• **作業内容**
[1] 狭山闘争を扱った本文によれば、新自由主義の攻撃の究極の姿は何とされていますか。
[2] 狭山闘争を扱った本文のうち、「新自由主義の攻撃の核心は団結」から「ぼえる理由はここにあります。」までを一字も変えずに繰り返してください。

• **本文**
%%

①労働者階級の総決起を生み出した狭山闘争

 狭山闘争とは、50年以上にわたる石川一雄さんの無実を訴える権力との非妥協の闘いです。狭山闘争についてはいろんな思いがあると思います。狭山闘争の最大の核心はなにか。70年代の日比谷公園を埋め尽くす決起をはじめ、労働者階級の総決起を生み出したことにあります。狭山事件は、労働者階級を分断するための国家権力によるでっち上げ差別裁判であり、差別・分断と団結破壊の攻撃です。しかし、大事なことは、労働者階級とは差別・分断の攻撃に屈服するのではなく、決起する存在であることです。差別・分断攻撃は、人間らしく生きたいという労働者の階級的怒りに必ず火をつけ、階級的覚醒と団結をいっそう促進するものに転化する。労働者階級とはあらゆる差別に反対し、人間的共同性の中で、すべての人間的解放を実現する歴史的階級なのです。狭山闘争は、70年安保・沖縄、国鉄闘争をより発展させる闘いとして爆発しました。それは決して歴史的過去の闘いではなく、今、新自由主義との最前線の攻防としての狭山闘争と部落解放闘争の決定的な意義がここにあります。
 新自由主義の攻撃の核心は団結解体攻撃であり、その究極の姿が総非正規職化攻撃にあります。差別の本質は、階級に対する分断攻撃であり、非正規職撤廃こそが部落解放闘争の本質です。新自由主義攻撃の中で今、改めて労働者階級とは団結の中にしか生きられないし、歴史的にそういう存在であること、労働者は必ず決起するし、革命的存在であること。それが狭山闘争の核心です。

②石川さんの絶対反対の闘い

 狭山闘争の階級決起をつくり出したものは石川さんの50年を超える不屈・非妥協の決起にあります。彼の絶対反対の闘いなしに狭山闘争の爆発はありませんでした。日共や既成解同の公正裁判要求を打ち破って闘いを貫いた、石川さんの絶対反対の闘いが階級の魂を揺さぶり、決起を生み出しました。石川さんの闘いは星野闘争と並ぶ闘いです。今の新自由主義攻撃にさらされ、青年層が世代を超えて狭山闘争に感動をおぼえる理由はここにあります。

③解放運動絶滅を狙った国鉄分割・民営化と地対協攻撃

 74年の寺尾判決は、その階級決起に対する恐怖と反動としてかけられました。しかし、狭山闘争と労働者は寺尾判決に屈服したわけではありません。

%%

• **データ抜粋**
%%

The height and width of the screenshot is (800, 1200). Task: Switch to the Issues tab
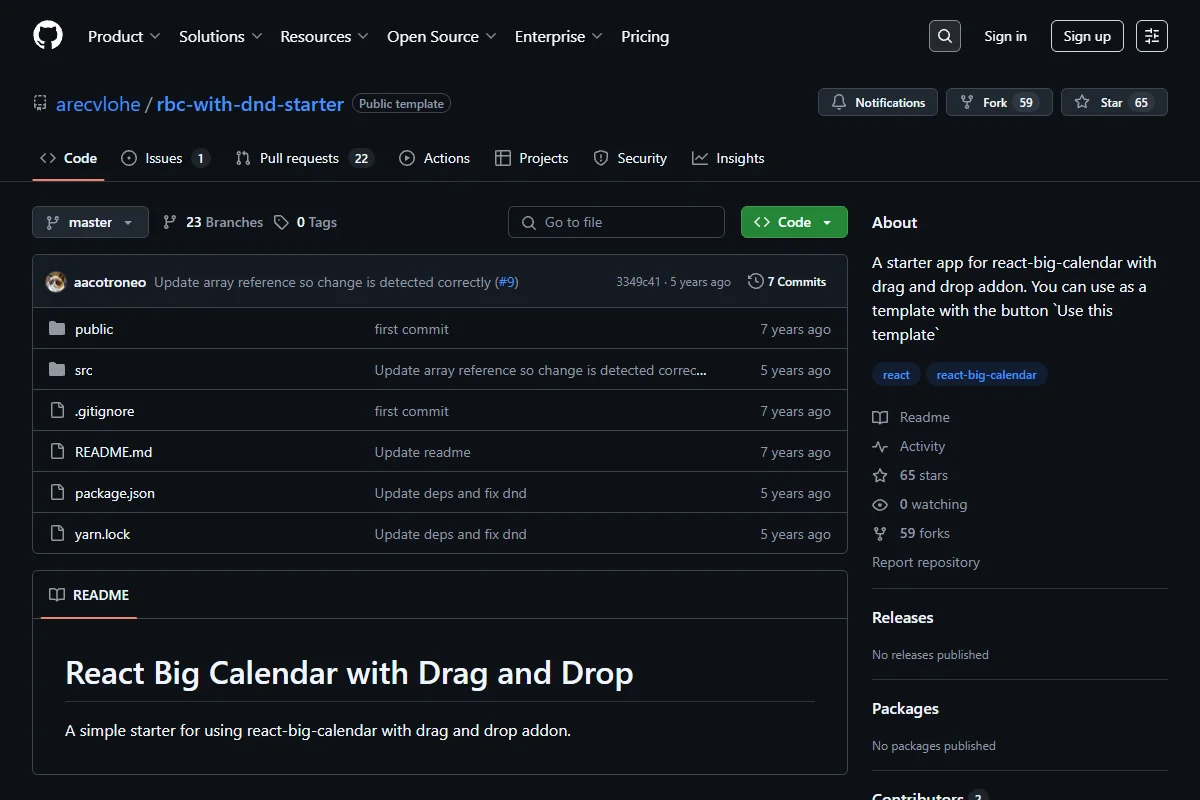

%%

• **解答**
[1] 総非正規職化攻撃です。

[2]
新自由主義の攻撃の核心は団結解体攻撃であり、その究極の姿が総非正規職化攻撃にあります。差別の本質は、階級に対する分断攻撃であり、非正規職撤廃こそが部落解放闘争の本質です。新自由主義攻撃の中で今、改めて労働者階級とは団結の中にしか生きられないし、歴史的にそういう存在であること、労働者は必ず決起するし、革命的存在であること。それが狭山闘争の核心です。

②石川さんの絶対反対の闘い

 狭山闘争の階級決起をつくり出したものは石川さんの50年を超える不屈・非妥協の決起にあります。彼の絶対反対の闘いなしに狭山闘争の爆発はありませんでした。日共や既成解同の公正裁判要求を打ち破って闘いを貫いた、石川さんの絶対反対の闘いが階級の魂を揺さぶり、決起を生み出しました。石川さんの闘いは星野闘争と並ぶ闘いです。今の新自由主義攻撃にさらされ、青年層が世代を超えて狭山闘争に感動をおぼえる理由はここにあります。